> [Exercise]
Copy out the data below again, starting at the line with "Given: Click the" and running through the last line, inclusive. Leave the pictures out.

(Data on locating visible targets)
>> begin

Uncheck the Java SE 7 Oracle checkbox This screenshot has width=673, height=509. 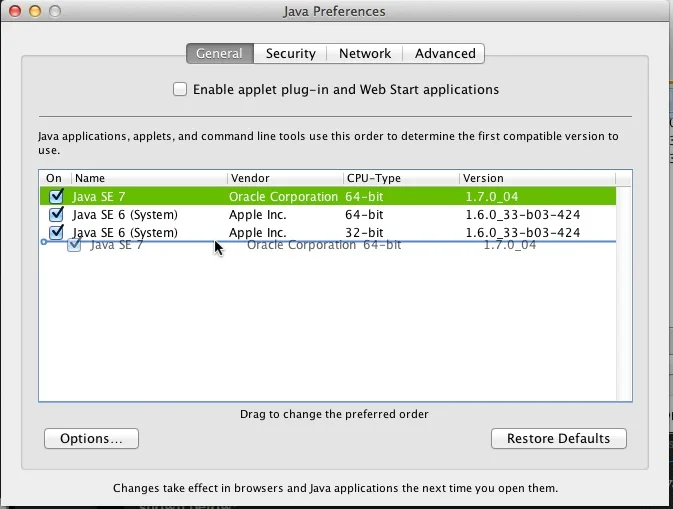pos(56,197)
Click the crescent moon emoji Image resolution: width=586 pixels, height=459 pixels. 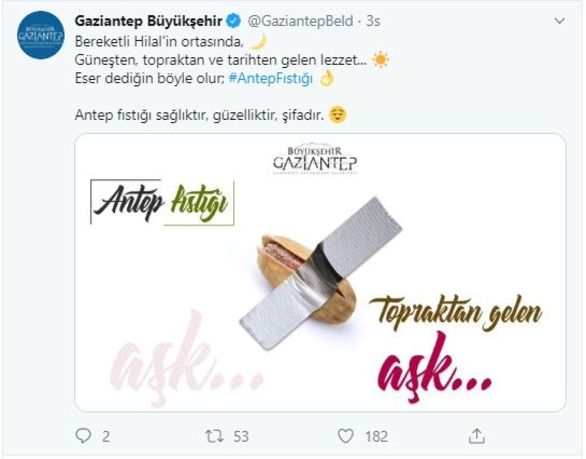257,41
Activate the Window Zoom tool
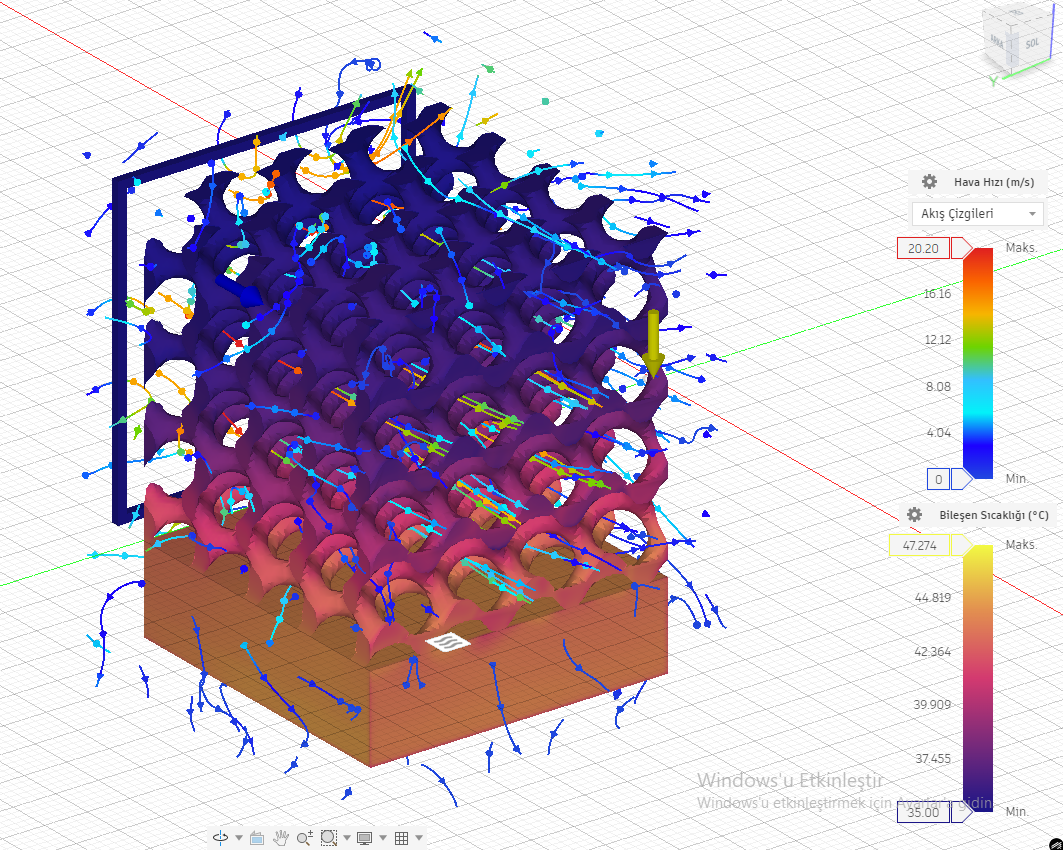1063x850 pixels. pos(329,838)
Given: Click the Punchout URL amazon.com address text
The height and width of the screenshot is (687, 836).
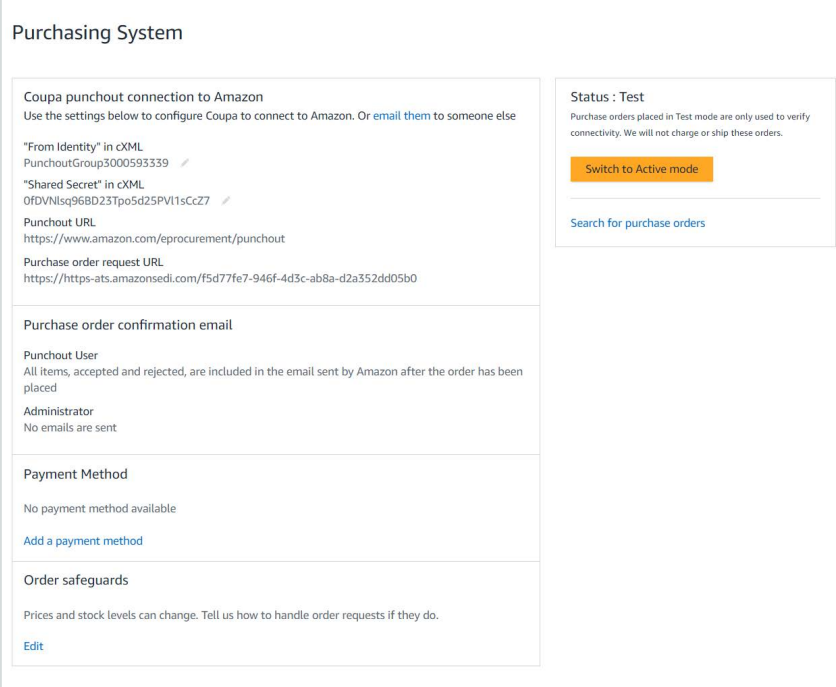Looking at the screenshot, I should click(154, 239).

>> end

> [Response for this exercise]
Given: Click the Punchout URL amazon.com address text
The height and width of the screenshot is (687, 836).
Looking at the screenshot, I should click(154, 239).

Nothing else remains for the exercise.